■ Provided passage:

About a year ago I joined Meta (which at the time was still called Facebook). Yes, I know, you think I'm a soulless stormtrooper. That's fine. Honestly it has been such a fantastic experience. I love my job, and I love my coworkers. However, I'm not necessarily in love with the exact things I'm spending my day to day energy on.

Pivot Points

I started college in 2011 having never even tried to write a line of code, not even really having a good idea about what coding really was. By the end of 2012 I was working full time as a web developer and in college full time as a CS major. Even as early as 20 I had responsibilities and people to provide for (not kids, long story, but still responsibility). So I've always been driven by that and mostly that in terms of my work ethic. Really just doing the impactful and business-driven type of work.

For a couple of years before joining Meta I had already been musing about the idea of specializing. That is, picking a specific CS-related skillset and really digging into the depths of it to try and become an expert. For a long time I was leaning towards programming language design and implementation. Parsers, compilers, runtimes, etc.

Joining Meta actually made this more relevant than ever. With such a big company that touches every part of the tech world, I can actually just kind of work on whatever kinds of things I want to. They have teams working on all sorts of crazy engineering problems. I feel like I'm in a much different position now than I ever have been. I'm much more free to choose my destiny than I was before.

Being in such a position is not lost on me. I'm super grateful to have the advantages I do now. And a year ago I decided to fully utilize this period of my life to decide what I want to do with it. Not how I want to subsist or pay the bills, but what things I really want to dedicate myself to long term. Web dev is a tool, a means to an end rather than the end itself. Actually this was why I started the blog in the first place. One thing I care a lot about is helping other people learn. Helping them be unafraid to journey into the unknown territory of a new skill. Especially one that is potentially life changing in the modern day.

I knew I needed to find the thing, but I felt like I still wasn't making a ton of progress towards that. I dabbled with PL design and it was...okay. It wasn't until I got into 3D art that I really started feeling motivated. I've been doing game dev stuff on and off since like 2014, but I never took it seriously or wanted to make it a full time thing. But over the last year something shifted.

Recent Chaos

I married my favorite human on the planet in January of this year after being together for 3 years. Unfortunately she's recently had some pretty terrible health problems. There was a day about a month ago where I was legitimately scared about what was going to happen. It put a lot of things into perspective for me. Not just about my personal life but also about what I want to be spending my time on professionally.

■ Problem description: Continue the post about finding a long-term career focus, starting after its last sentence.

■ Data block:
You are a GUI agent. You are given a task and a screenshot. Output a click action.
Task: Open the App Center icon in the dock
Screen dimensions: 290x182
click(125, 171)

■ Task answer:
I think I'm a creator at heart. That's why software called to me in the first place. The ability to create living systems with nothing by a keyboard and text editor. In more recent times music has taken over a lot of my passion time. With my descent back into game dev over the last year I've discovered quite the love for 3D art, both modeling and generative stuff/shaders. The recent chaos in my personal life has made me realize that I do have a dream that is at the epicenter of all my passions, and that's game dev. More specifically building experiences with visuals and sound. It combines all of my passions into one big ball of creative wizardry.

So as cheesy as it sounds I do have kind of a target in mind now. I want to start my own indie game dev studio by the time I'm 35-40. Currently I'm 28 so that still gives me quite a while to learn and build a strong skill set. Maybe even release a game or two along the way. More than anything I want to work with professional and dedicated artists to build compelling experiences. Being at a big tech company with a great mobility story even gives me a pretty good path to try and get there before I branch out to start my own business. It also helps that Meta is really dedicated to the whole Metaverse shift which includes a ton of relevant things that I could potentially work on.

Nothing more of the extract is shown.